Когда Глушкова торопится отказать Булгакову в народности, дескать, не может быть народным писатель, считающий главной задачей своего творчества «изображение
Упускает из виду, что изображение этих черт для Булгакова не самоценно, преследует не разрушительные, но именно созидательные цели.
Без национальной самокритики национальное самосознание может перерасти в национальное самодовольство. Этот низший тип национального сознания, способный приобретать разрушительный, деструктивный характер и противостоящий высшему, творческому типу, к сожалению, часто торжествует сегодня.
На место мифа о враге народа приходит миф о враге нации, что может иметь такие же губительные для народа последствия. Мышление, согласно которому рок-музыка есть специальное орудие «гешефтмахерских» происков и козней, – мышление мифологическое (М. Дунаев, «Роковая музыка». – «Наш современник», 1988, № 1, 2). Того же порядка – имеющая широкое хождение идея о некоем тайном заговоре против русской культуры.
«Уничтожение исторических памятников Москвы… планировалось хладнокровно и расчетливо», – сообщает председатель президиума Московского городского отделения ВООПИК А. С. Трофимов («Наш современник», 1988, № 2).
Верно, планировалось. Но ни «левый бундист» Штеренберг, ни архитектор Гинзбург (на которых возлагает вину А. С. Трофимов), ни даже Каганович не сумели бы организовать массового уничтожения церквей по всей стране, если это уничтожение не было бы освящено идеей разрушения старого мира и не являлось идеологическим последствием революции (не только, впрочем, церкви – летели вверх мечети, костелы, синагоги, дворянские усадьбы, памятники светской архитектуры – все, что казалось хламом истории).
Я разделяю одну из идей статьи Вадима Кожинова «Правда и истина», что культ Сталина – это «явление мирового революционного движения», следствие некоей закономерности, подобно тому, как закономерностью было завершение Французской революции диктатурой Наполеона, а не результат козней его самого и корыстных подручных (хотя не согласна с тем, что в романе Рыбакова торжествует это наивное представление об истории). Точно так же я вполне разделяю кожиновскую критику идеи о специфически русском характере сталинизма, тенденцию объяснять обилие жертв революции и последующий террор особенностями русской истории и русского национального характера, но опять же не вижу, чтоб в романе Рыбакова торжествовала эта тенденция. Вообще методология кожиновской статьи дедуктивна. Общие идеи, похоже, существуют лишь для того, чтобы нанизать на них сопротивляющиеся примеры. Так возникает бесчисленное количество подтасовок – от крупных (впрочем, вряд ли «твердо отстаивающих» подновленный вариант «Краткого курса истории ВКП (б)», как то мнится Б. Сарнову), вроде возложения ответственности за голод 1933 года и всю коллективизацию не на Сталина, а на Яковлева (псевдоним Эпштейна) до мелких, откровенно личных – вроде обвинения Лакшина в связи со статьей «Иван Денисович, его друзья и недруги» в высокомерном, специфически интеллигентском и прагматическом подходе к народу – меж тем как в этой статье взгляд главного героя на лагерь – народный взгляд (а не интеллигента Цезаря Марковича) – принят за этическую норму…
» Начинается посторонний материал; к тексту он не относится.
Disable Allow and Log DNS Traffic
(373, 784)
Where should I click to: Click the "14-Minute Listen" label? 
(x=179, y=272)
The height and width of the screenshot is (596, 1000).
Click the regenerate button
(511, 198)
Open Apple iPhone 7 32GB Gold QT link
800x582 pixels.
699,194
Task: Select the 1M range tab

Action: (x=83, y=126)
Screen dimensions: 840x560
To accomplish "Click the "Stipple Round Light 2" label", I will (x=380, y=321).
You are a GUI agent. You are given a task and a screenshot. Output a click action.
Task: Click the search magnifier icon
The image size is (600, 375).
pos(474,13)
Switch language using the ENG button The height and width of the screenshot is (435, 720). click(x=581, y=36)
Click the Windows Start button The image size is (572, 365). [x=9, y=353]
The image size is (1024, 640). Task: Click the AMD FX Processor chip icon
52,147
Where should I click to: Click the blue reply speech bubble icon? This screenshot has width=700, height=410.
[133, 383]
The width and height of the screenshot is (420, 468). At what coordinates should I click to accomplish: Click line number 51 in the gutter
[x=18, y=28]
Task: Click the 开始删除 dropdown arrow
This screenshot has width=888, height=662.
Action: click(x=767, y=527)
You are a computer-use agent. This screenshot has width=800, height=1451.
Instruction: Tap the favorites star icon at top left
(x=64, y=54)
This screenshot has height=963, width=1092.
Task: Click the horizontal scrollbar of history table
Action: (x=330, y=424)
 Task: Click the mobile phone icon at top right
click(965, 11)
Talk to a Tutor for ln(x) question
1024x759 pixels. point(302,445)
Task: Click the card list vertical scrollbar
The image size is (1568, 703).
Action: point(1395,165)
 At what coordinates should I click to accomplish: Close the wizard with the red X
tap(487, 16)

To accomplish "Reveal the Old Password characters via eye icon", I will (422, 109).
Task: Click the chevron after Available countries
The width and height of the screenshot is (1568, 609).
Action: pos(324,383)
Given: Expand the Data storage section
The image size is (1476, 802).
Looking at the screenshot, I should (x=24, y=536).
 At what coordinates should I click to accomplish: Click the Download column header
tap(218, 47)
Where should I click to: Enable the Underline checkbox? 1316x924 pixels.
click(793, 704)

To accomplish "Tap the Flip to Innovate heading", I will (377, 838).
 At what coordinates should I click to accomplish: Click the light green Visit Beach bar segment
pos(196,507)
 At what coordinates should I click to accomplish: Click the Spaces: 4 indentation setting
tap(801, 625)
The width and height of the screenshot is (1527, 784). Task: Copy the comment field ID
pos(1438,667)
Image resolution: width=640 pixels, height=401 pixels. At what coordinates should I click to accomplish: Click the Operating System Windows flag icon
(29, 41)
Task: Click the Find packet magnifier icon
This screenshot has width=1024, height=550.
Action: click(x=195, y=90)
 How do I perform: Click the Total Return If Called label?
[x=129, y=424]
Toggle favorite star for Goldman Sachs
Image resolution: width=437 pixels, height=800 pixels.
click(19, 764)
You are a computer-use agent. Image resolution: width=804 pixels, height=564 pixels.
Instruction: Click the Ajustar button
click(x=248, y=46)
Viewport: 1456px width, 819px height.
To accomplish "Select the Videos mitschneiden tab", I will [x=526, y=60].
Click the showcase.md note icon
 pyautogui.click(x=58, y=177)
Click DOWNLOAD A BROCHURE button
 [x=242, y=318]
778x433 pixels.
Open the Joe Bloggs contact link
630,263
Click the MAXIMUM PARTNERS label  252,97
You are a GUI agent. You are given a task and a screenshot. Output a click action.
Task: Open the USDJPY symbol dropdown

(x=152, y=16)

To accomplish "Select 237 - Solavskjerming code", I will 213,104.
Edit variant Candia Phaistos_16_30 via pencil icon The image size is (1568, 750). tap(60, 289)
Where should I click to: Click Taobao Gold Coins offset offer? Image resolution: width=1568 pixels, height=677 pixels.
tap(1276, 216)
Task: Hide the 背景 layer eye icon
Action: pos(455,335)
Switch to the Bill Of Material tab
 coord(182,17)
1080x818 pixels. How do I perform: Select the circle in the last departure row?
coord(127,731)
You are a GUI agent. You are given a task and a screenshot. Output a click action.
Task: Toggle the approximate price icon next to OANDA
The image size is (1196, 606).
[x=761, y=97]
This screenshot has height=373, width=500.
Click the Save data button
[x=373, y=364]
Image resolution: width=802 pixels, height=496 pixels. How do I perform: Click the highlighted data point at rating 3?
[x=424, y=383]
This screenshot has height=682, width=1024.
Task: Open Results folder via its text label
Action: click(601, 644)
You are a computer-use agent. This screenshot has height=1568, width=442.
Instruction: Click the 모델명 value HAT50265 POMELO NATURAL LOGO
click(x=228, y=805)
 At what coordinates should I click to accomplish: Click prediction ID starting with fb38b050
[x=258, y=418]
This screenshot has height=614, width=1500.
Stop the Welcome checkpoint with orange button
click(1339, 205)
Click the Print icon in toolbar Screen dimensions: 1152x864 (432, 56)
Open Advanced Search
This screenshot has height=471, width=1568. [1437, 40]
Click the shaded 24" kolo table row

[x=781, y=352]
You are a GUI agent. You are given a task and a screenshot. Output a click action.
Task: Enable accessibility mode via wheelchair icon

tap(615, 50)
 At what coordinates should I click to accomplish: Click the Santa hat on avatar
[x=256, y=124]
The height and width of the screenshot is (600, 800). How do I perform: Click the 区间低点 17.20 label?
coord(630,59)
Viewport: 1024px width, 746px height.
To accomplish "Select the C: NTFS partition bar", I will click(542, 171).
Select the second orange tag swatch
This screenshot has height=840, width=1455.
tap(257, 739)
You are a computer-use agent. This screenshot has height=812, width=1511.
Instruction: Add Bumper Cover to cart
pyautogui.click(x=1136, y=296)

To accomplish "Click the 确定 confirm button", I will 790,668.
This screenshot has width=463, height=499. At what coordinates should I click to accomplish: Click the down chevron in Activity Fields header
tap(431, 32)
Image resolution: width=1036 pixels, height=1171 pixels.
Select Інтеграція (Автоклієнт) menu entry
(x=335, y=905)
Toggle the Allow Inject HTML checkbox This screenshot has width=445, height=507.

Но почему, высмеивая представление о течении истории как результате чьих-то злых козней, тот же Кожинов ответственность за план реконструкции Москвы возлагает на одного Кагановича? (Не говоря уже о фактической стороне вопроса: например, что делал Сталин на встрече в Кремле 14 июня 1934 года, когда обсуждался проект группы В. Н. Семенова, под видом реконструкции старой Москвы предусматривавший решительную ее ломку? Не его ли одобрение сделало бесперспективным спор с авторами этого проекта?)
Другое дело, что в действиях Кагановича, в этом огне, поднесенном к бикфордову шнуру, было, конечно, некое садистское наслаждение: в ответ на просьбы гнилых интеллигентов сохранить памятник истории и культуры шарахнуть динамитом по истории, по культуре, по прошлому; за нами теперь – сила, за этим домом, что напротив храма, через Москву-реку, вместе им не ужиться.